Tollé contre la sortie de Daniel Ducarme sur « l'échec de l'intégration » ! Ecolo, PS et CDH signent un communiqué commun contre « l'indécence » du MR.

Ducarme seul contre tous

WILLIAM BOURTON

Les propos du président du Mouvement réformateur, Daniel Ducarme, selon lesquels l'intégration est un échec (« Le Soir » du 15 octobre), ont suscité un joli tollé dans la classe politique. L'ensemble des adversaires du MR (PS, Ecolo, CDH, MOC), mais également de nombreuses personnalités du monde syndical et associatif (FGTB, CSC, Mrax...) ont cosigné un communiqué commun, titré : « Intégrons la richesse d'une société multiculturelle ».

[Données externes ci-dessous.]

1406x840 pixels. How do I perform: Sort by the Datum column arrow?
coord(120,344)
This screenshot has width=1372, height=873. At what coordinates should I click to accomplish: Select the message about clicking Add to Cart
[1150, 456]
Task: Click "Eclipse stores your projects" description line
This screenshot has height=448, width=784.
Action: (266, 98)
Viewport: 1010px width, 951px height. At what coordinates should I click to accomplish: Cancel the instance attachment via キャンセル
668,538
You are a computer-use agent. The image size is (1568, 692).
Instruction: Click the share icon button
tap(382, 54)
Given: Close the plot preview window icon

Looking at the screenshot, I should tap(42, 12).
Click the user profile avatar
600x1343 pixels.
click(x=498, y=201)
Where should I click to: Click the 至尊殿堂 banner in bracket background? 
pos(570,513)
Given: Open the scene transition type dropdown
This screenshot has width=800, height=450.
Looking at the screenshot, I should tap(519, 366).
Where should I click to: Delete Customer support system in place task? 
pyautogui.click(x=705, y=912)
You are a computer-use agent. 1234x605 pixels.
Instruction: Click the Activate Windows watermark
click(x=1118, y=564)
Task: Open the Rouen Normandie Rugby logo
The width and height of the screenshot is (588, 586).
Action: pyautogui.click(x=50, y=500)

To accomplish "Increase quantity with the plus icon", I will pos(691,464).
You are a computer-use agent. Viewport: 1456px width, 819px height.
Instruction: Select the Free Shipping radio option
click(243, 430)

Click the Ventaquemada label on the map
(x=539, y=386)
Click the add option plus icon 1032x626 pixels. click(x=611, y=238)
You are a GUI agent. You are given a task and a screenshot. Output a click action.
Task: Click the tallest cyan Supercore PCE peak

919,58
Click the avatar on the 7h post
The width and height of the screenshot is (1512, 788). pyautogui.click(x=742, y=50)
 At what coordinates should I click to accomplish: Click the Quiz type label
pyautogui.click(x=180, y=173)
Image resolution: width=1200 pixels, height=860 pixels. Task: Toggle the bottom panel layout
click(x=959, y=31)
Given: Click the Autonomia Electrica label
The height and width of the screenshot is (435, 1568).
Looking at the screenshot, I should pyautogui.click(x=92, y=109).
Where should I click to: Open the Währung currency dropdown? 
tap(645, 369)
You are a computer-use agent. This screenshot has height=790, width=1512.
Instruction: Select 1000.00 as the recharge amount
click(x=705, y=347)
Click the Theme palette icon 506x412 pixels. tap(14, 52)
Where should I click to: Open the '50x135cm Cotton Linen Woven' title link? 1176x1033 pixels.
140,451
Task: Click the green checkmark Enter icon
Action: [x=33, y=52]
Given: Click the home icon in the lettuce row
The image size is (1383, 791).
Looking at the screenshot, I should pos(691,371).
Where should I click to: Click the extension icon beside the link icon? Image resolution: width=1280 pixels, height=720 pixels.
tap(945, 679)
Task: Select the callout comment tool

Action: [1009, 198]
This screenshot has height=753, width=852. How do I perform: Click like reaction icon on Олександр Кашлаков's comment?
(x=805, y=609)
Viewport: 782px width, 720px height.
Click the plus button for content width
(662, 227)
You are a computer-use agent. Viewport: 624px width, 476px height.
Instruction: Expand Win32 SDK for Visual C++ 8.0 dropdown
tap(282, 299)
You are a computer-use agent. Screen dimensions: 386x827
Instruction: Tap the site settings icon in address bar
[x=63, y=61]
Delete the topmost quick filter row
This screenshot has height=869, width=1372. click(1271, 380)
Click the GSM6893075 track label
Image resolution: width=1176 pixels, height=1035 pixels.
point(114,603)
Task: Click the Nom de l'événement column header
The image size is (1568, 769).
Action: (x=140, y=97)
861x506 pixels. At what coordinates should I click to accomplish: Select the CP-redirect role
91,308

A l'origine de cette démarche « transfrontalière », on trouve Evelyne Huytebroeck et Jacky Morael, actuelle et ancien secrétaire fédéral d'Ecolo. Toute la matinée de mardi, ils ont peaufiné un « droit de réponse » à Ducarme, en étroite collaboration avec Elio Di Rupo (PS) et Joëlle Milquet (CDH). Une coalition purement de circonstance, précise- t-on toutefois dans l'entourage de cette dernière.

Que dit ce communiqué commun ? Que, en opposant des catégories de citoyens, en fustigeant le manque d'intégration des citoyens d'origine étrangère, en liant le mal-être des « Belges de souche » à la présence de citoyens d'origine étrangère, le MR montre qu'il n'a rien compris. Selon les signataires en effet, la toute grande majorité des immigrés se sent belge, et l'écrasante majorité des Belges reconnaît que les immigrés ont toute leur place dans notre société.

Mais le texte est également éminemment « politique ». De la part d'un parti (le MR, ex-PRL) qui, par le passé, s'est opposé à la reconnaissance des droits de tous les citoyens et à la mise en oeuvre de politiques sociales permettant une meilleure cohabitation, il y a une indécence à aujourd'hui stigmatiser le manque d'intégration des populations d'origine étrangère, peut-on lire. Comme d'autres leaders de la droite en Europe, M. Ducarme semble tenté de mener une campagne agitant les peurs et les fantasmes. L'expérience indique pourtant à suffisance que qui sème la peur récolte la haine !

Du côté MR, Daniel Ducarme maintient son analyse, tandis que Louis Michel se refusait mardi à tout commentaire.·

Ecolo, PS et CDH contre Ducarme

. En Flandre, l'immigration est déjà un sujet polémique.

Marco Martiniello, politologue, récuse le terme intégration

.Politique Vague de réprobation après les propos de Ducarme au « Soir » sur l'échec des politiques en matière d'immigration

Forte polémique autour de l'intégrationENTRETIEN

MARTINE VANDEMEULEBROUCKE

Le président du MR estime que l'intégration des immigrés a échoué. Vrai ? Faux ?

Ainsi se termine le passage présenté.